#### [Listing]
-*-

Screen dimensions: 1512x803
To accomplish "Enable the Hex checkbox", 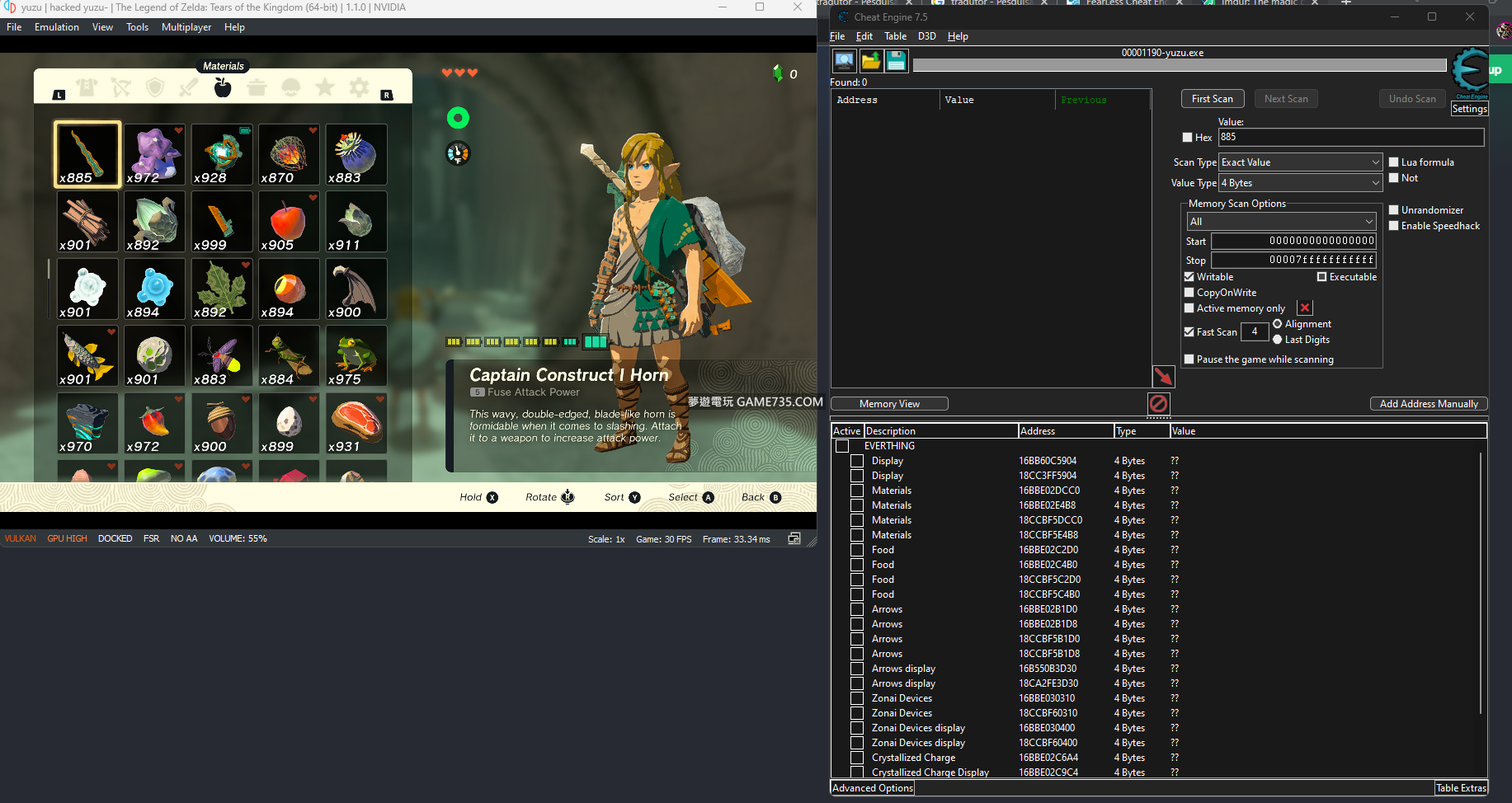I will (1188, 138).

-*-

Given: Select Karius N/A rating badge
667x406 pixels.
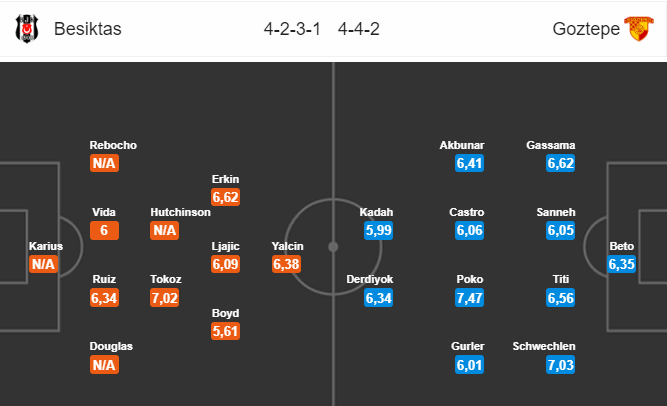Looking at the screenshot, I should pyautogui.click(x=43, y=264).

-*-

#### [Request]
Convert the material running from the line that contains "Given: Select Karius N/A rating badge" through the line that contains "Looking at the", both included, into a JSON list of strings with one string per line and blank lines omitted. Leave the pictures out of the answer.

#### [Solved problem]
[
  "Given: Select Karius N/A rating badge",
  "667x406 pixels.",
  "Looking at the screenshot, I should pyautogui.click(x=43, y=264)."
]